The race officials signaled a 30-second countdown. With no other option, I turned to watch. As far as I could tell, I was the sole spectator at the starting line.

The horn sounded, and the elite men’s race began. After a couple minutes, the horn sounded again for the rest of the racers, with elite women leading the largely silent charge.

I videoed the racers crossing the starting line. Some made eye contact, likely wondering how a lady with a cellphone ended up with the media crew. I grinned back encouragingly. As more racers made eye contact, I was suddenly filled with a rush of pride. They were so brave.

Each racer had his or her own story, a reason why they were willing to endure hours of training, tremendous physical and mental strain, certain pain, and potential long-term injury. I was humbled.


And then something interesting happened. I started crying. Instead of seeing these racers as strangers, I felt the way I would feel watching my own children starting the race. Making eye contact with as many people as possible, deep pride flowed.

With each person who passed, my heart opened wider and wider until it felt like it would burst. Within minutes, a full floodgate opened and I was openly sobbing, chest heaving and all. Seasoned media guys awkwardly edged away as I veritably and truly lost my s**t.

At this point, one could not be blamed for thinking I’m a highly emotional person, prone to excessive displays of expression. In truth, for most of the past four years, the opposite has been true. I’ve suffered from dulled emotions. Basic human feelings like love, joy, and even jealousy and anger, have largely been absent.

Several months ago, I finally got back on the emotional spectrum. But apart from plant-based medicine ceremonies in Latin America and deep meditation, what I refer to as “global empathy” still eluded me. I could feel empathy for people close to me, but not for those with whom I didn’t share a personal relationship.

For example, I emotionally stood on the sidelines as the rest of the world wrung its hands over the war in Ukraine. I pretended to care. But in truth, I couldn’t access the deep well of compassion that was once central to my personality. And that bothered me.
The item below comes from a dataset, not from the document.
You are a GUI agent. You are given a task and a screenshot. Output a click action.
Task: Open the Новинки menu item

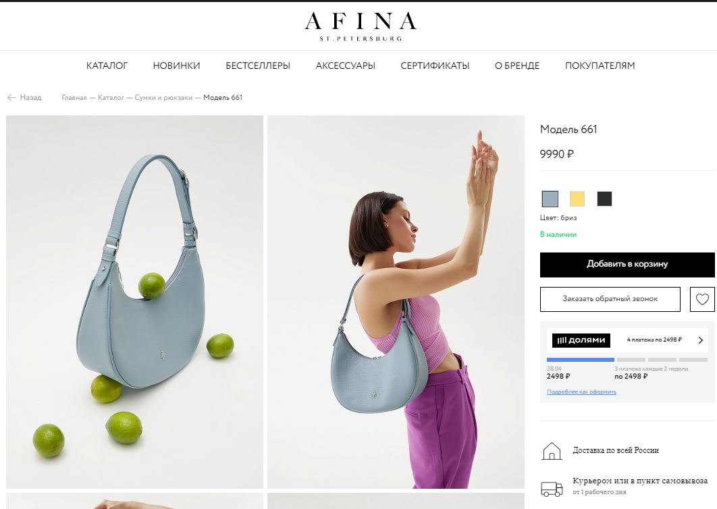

Watching the racers at the start of Grandma’s Marathon finally opened my heart to global empathy in an unexpected way. I was elated, deeply grateful, and feeling overwhelmed.

Back on my bike, riding back toward Two Harbors, tears still blurred my vision. So I asked my heart, “What do you need?”
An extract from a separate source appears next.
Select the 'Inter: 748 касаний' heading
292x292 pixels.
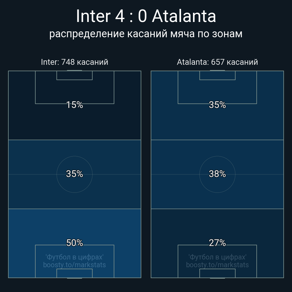(75, 62)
My heart replied, “A hug."


The only people in sight were two police officers sitting in police cars. One was playing music with the windows rolled down. Tears streaming down my face, I walked up to the other officer and asked for a hug. After not more than a second’s pause, the female officer got out of her squad and met me in an embrace. For some reason, it didn’t feel awkward. I just melted into her arms and sobbed.

Treating me with dignity and grace, she normalized the experience. There was nothing wrong here. Just a normal person having a normal empathetic reaction to a very emotional event. We both laughed as she apologized that I had to hug her through a bulletproof vest.

Feeling the need to create space to continue processing this newfound empathy, I biked to a private little beach along the trail connecting Burlington Bay to Agate Bay. It was warm and sunny in this little cove, protected from a cool breeze blowing down the lake.

Pulling a Thermos of coffee from my backpack, I took a sip and sat down on a board that had been propped between two big rocks to make a bench.

Looking out over the lake, it occurred to me that the water connecting Lake Superior to the ocean eventually reached the Black Sea through the Bosporus Straits. I thought of the children in Ukraine who had lost their friends, families, and childhood homes, of the parents who lost neighbors and careers, and of the elderly who were robbed of the peace and tranquility that should have accompanied their golden years. All these people have been violently uprooted and will likely spend the rest of their lives permanently separated from culture and family.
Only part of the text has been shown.